Lorillard Tobacco Co. will appeal, said company lawyer William Ohlemeyer. Lorillard defeated four previous lawsuits about the filters, he said.

``It is important to note that this is not a smoking and health case, nor one which will have any impact on the defense of smoking and health cases,″ the company said in a statement.

The cancer society said it was only the second time a tobacco company lost a lawsuit over use of its products. A federal judge threw out the verdict in the first case, filed in 1983 in New Jersey.

Horowitz alleged that Lorillard and Hollingsworth & Vose, a filter maker, exposed him to asbestos in the filters of Kent cigarettes, which he said he smoked from 1952 to 1963.

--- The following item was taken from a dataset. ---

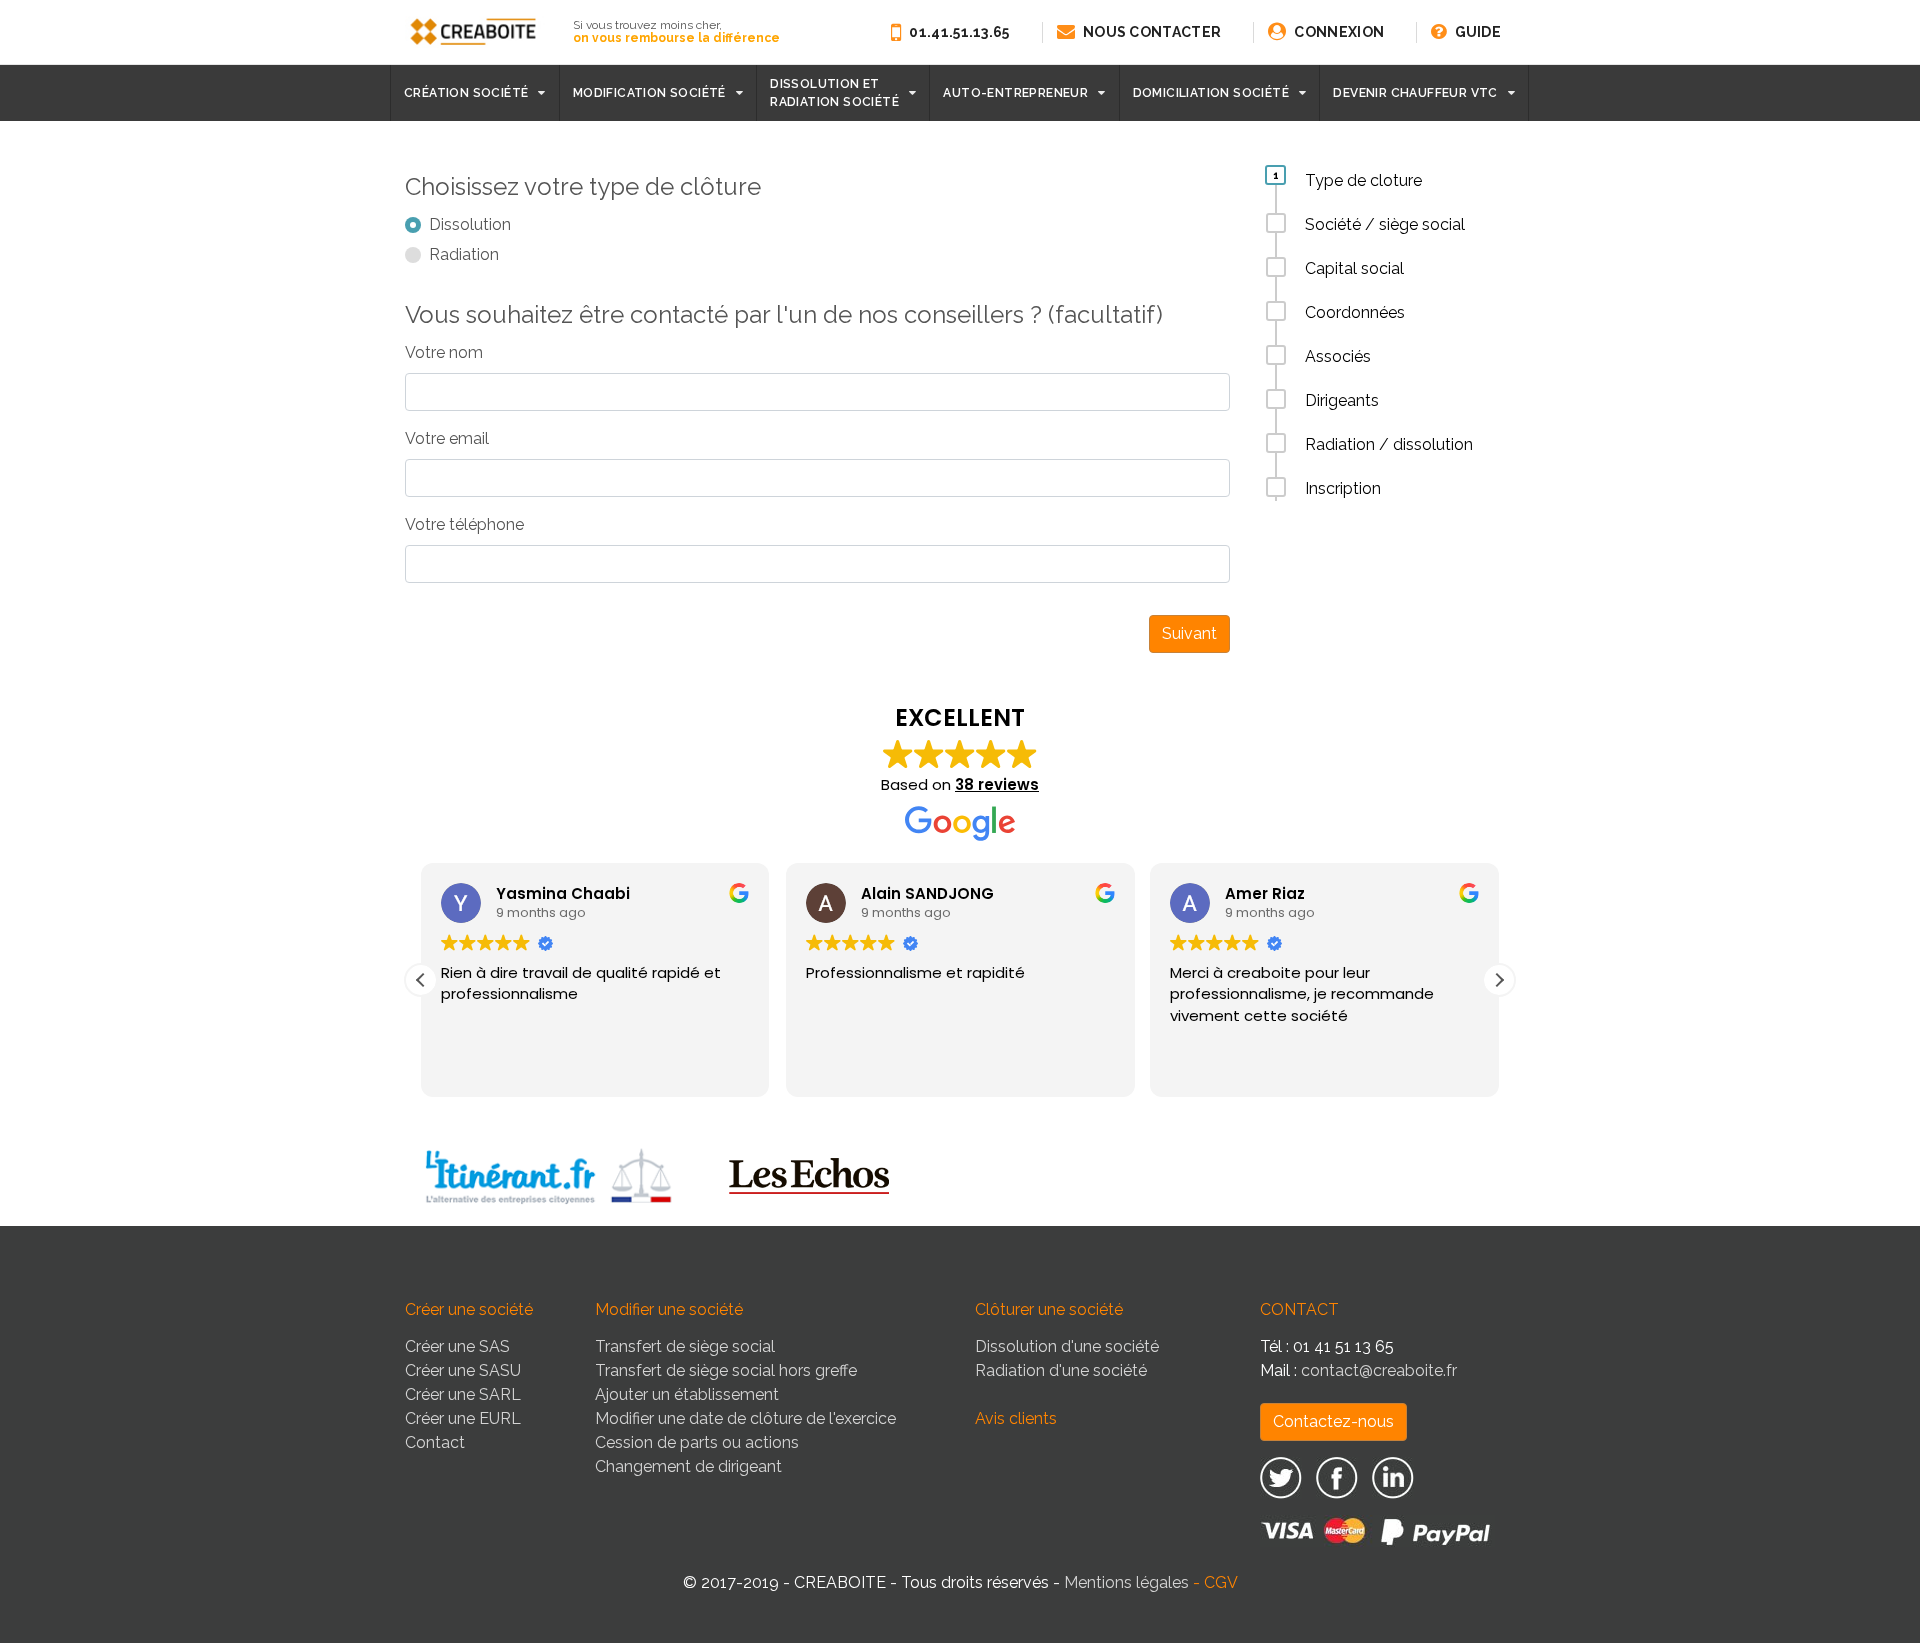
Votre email (447, 438)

Last year, he was diagnosed with mesothelioma, a type of cancer with a long latency period that is frequently caused by asbestos. He is weak and tired, but not bedridden.

Lorillard said it removed asbestos from its filters in 1956, but Jones said, ``It’s hard to be sure about that. The tobacco industry never tells you about the additives.″

A spokesman for Hollingsworth did not immediately return a call.

Jurors thought the companies should have done more to test the safety of the filters, foreman Pete Villani said. ``We were trying to get the message out that what happened was wrong,″ Villani said.

The jury reduced the punitive damages from the $5 million that Horowitz’s lawyers requested to $700,000 because the wrongdoing happened so long ago, he said.